AVEZZANO. Gabriele De Angelis medita la decisione sulla ricandidatura a sindaco chiesta da Marco Natale, che gli ha lanciato il guanto di sfida per la prova del nove sul gradimento dei cittadini. «Ci sarà tempo e modo», scandisce l’ex sindaco, «di decidere seriamente e non in base a sciocche provocazioni la cosa migliore da fare nell’interesse della città» e invita l’ex consigliere Udc, «entrato in consiglio solo grazie all’anatra zoppa e alle dimissioni di Antonio Di Fabio a lasciar perdere la politica». L’ex primo cittadino, però, non ci sta a passare per un «dispensatore di odio, non solo perché», sottolinea, «sono stato attaccato per mesi, anche personalmente, senza replicare perché concentrato a lavorare per la città, ma soprattutto, perché il mio ultimo intervento è stato in risposta all’ennesimo attacco immotivato e volgare subìto inspiegabilmente da suo suocero, soltanto perché ho ricevuto una nomina in un partito (Forza Italia, ndc) cui né Natale, ne l’ex arbitro appartengono».
L’ATTACCO. Lo scontro verbale, infatti, è nato dal duro attacco di Bruno Di Cola, dopo la nomina di De Angelis a commissario provinciale di Forza Italia, che ha scatenato l’ira del deputato Antonio Martino, il parlamentare eletto nella Marsica che, forse, ha subdorato puzza di bruciato per il seggio. «Lo scenario politico di Avezzano», prosegue De Angelis, «sta diventando una barzelletta in mano a chi, senza aver mai parlato in consiglio comunale, sede in cui avrebbe potuto, anzi dovuto, far sentire la propria voce, parla ora». Per l’ex sindaco il motivo è molto chiaro. «Stiamo evidentemente assistendo ai tentativi disperati», prosegue, «di chi cerca di trovare una giustificazione per il danno incalcolabile fatto ai cittadini sciogliendo il consiglio comunale. Tornare ora, dopo mesi dal commissariamento che lui stesso ha deciso di provocare senza dare motivazioni, su argomentazioni e decisioni ampiamente discusse e votate in consiglio, sciorinando una serie di sciocchezze, è francamente ridicolo e non ha alcun senso, né può produrre alcun risultato concreto se non evidenziare la totale inesperienza amministrativa dell’ex consigliere».

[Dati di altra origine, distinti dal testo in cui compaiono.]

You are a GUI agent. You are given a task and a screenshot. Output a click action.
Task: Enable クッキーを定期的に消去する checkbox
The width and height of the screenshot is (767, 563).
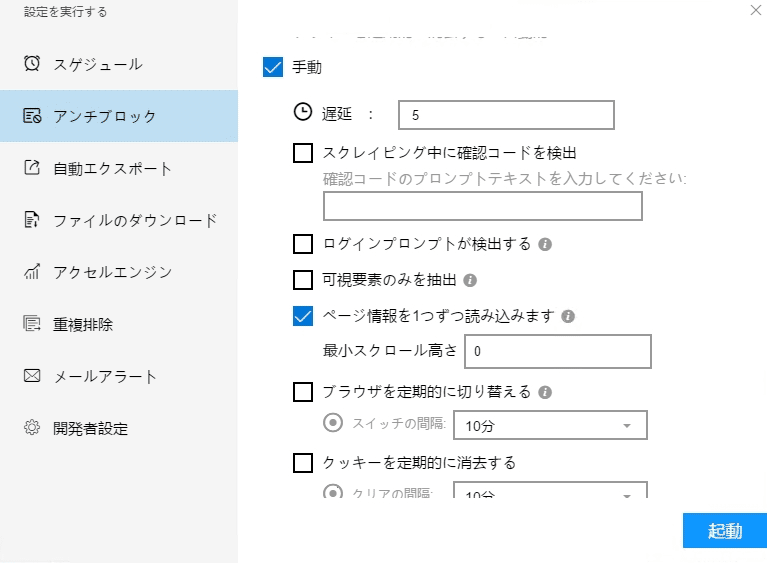point(303,463)
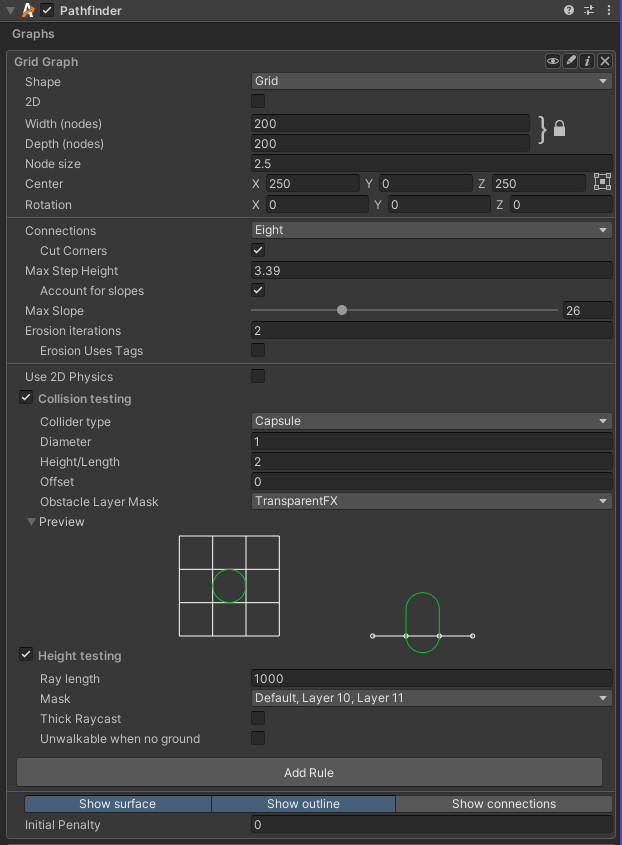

«DANNO AD AVEZZANO». Le accuse dell’ex arbitro prima e del genero dopo per De Angelis suonano come un tentativo di «recuperare credibilità. Stanno capendo solo ora che il danno provocato alla città è molto più alto di quanto avessero calcolato: gli avezzanesi stanno subendo ogni giorno sempre di più le conseguenze del loro gesto irresponsabile e cercano quindi, con dichiarazioni tardive e sconclusionate, di recuperare la credibilità che hanno perso. È il caso di alzare il livello del dibattito politico che non può ridursi a infantili provocazioni o attacchi immotivati. Peraltro non credo di dover prendere lezioni da Natale, che politicamente si muove come un cucciolo smarrito e dimentica che mentre io ho costruito un’intera coalizione, vincendo le elezioni, lui le ha perse».
L’ULTIMO AFFONDO. «La verità», chiosa, «è che seguendo l’esempio del suocero, Natale ha rotto prima con Di Pangrazio, poi col sottoscritto, infine con l’Udc. Ora sono entrambi in cerca di un partito che li raccolga. Natale, che ha perso le elezioni e mi sfida a candidarmi, dopo che ho sfidato un sindaco uscente battendolo, fa molta tenerezza. Rifletta lui se è il caso di ricandidarsi: già due anni fa gli avezzanesi non lo hanno votato abbastanza, la prossima lo voteranno ancora meno».